Proof: A point $P$ in the interior of a simplex of $J$ is the affine combination $$ P = t_ 0 (P_ 0,0) + t_ n (P_ n, 0) + s_ 0(0,Q_ 0) + \ldots + s_ m(0, Q_ m) $$ with $t_ 0 + \ldots + t_ n + s_ 0 +\ldots + s_ m = 1$, and $s_ j > 0$, $t_ j > 0$, where $\{P_ 0, \ldots, P_ n\}$ is an $n$-simplex of $K$ (or empty) and $\{ Q_ 0, \ldots, Q_ m \}$ is an $m$-simplex of $L$ (or empty).

Let $p = t_ 0 + \ldots + t_ n$ and $q = s_ 0 + \ldots + s_ m$. Since $p>0$, and $q>0$ (all coefficients are strictly positive), $$ x= \dfrac{1}{p} \left( t_ 0 P_ 0 + \ldots + t_ n P_ n \right) $$ is in the interior of the $n$-simplex
$[P_ 0, \ldots, P_ n]$, and $$ y= \dfrac{1}{q} \left( s_ 0 Q_ 0 + \ldots + s_ m Q_ m \right) $$ is in the interior of the $m$-simplex $[Q_ 0, \ldots, Q_ m]$, Hence $$ P = p x + qy, $$ with $p>0$, $q>0$ and $p+q=1$ for two (uniquely defined) points $x$ and $y$ in the interiors of two simplices of $K$ and $L$ respectively. Hence $J$ is an euclidean (geometric) simplicial complex, isomorphic as simplicial complex to $K*L$. /qed/

Remark: it follows from $P=px+qy$ that $J$ is the union of all unit segments joining points of $|K|$ to point of $|L|$ (from here the name "join").
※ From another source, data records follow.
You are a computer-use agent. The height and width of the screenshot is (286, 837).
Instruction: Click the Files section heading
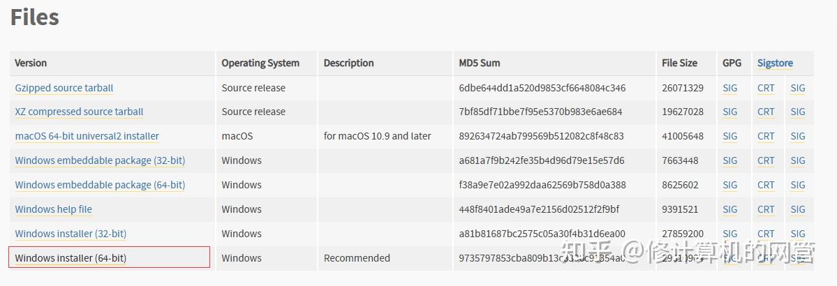[x=34, y=17]
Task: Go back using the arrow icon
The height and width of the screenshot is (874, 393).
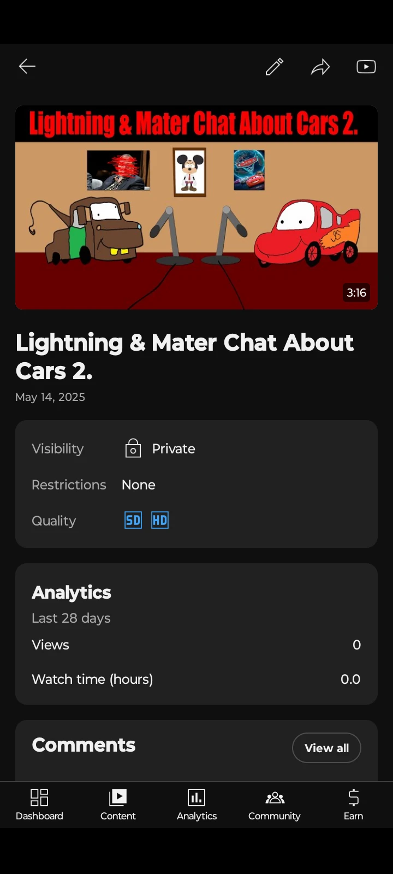Action: [x=27, y=67]
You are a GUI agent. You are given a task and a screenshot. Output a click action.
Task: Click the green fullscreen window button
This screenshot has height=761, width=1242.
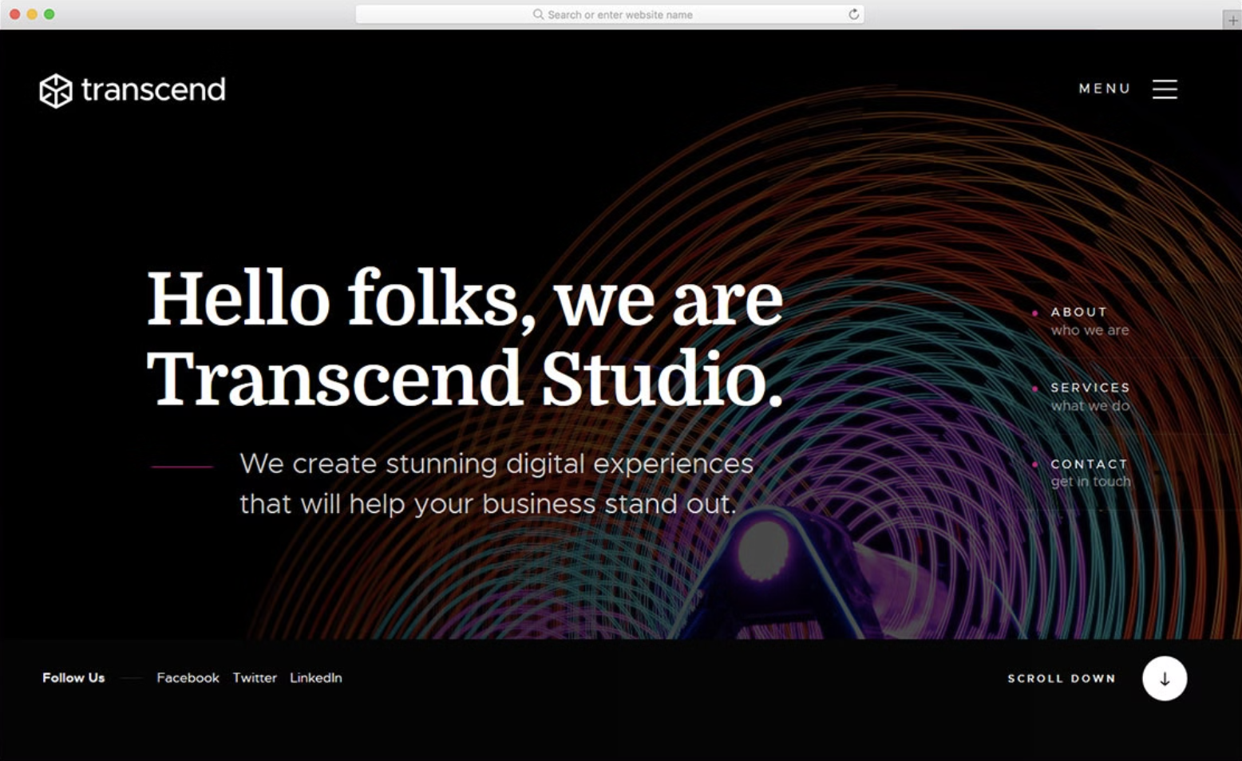(49, 14)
Cartesian product $K\times L$ of two simplicial complexes

Consider now $|K| \subset \RR^k$ and $|L|\subset \RR^l$ euclidean simplicial complexes. Then, the product $|K|\times |L| \subset \RR^k \times \RR^l = \RR^{k+l}$ can be easily defined. But, what are the simplices in $K\times L$? Asssume as usual that there is a total (or, partial but total on simplices) order on the sets of vertices $X_ K$, and the same for $X_ L$.

Let $X=X_ {K\times L}$ be the set pairs $(x,y)$, with $x\in X_ K$ and $y\in X_ L$, i.e. $$ X = X_ K \times X_ L . $$ Let $p_ 1 \from X \to X_ K$ and $p_ 2\from X \to X_ L$ the projections on the first and second factor, respectively.

Now, consider the following order relation in $X = X_ X \times X_ L$: $(x,y) \leq (x',y')$ iff $ x \leq x' \& y \leq y' $ (it is the product order, which is not a total order).

Or, consider the lexycographical order, which is a total order, defined as $(x,y) \leq (x',y')$ iff $ x<x'$ or $x=x'$ and $y\leq y'$.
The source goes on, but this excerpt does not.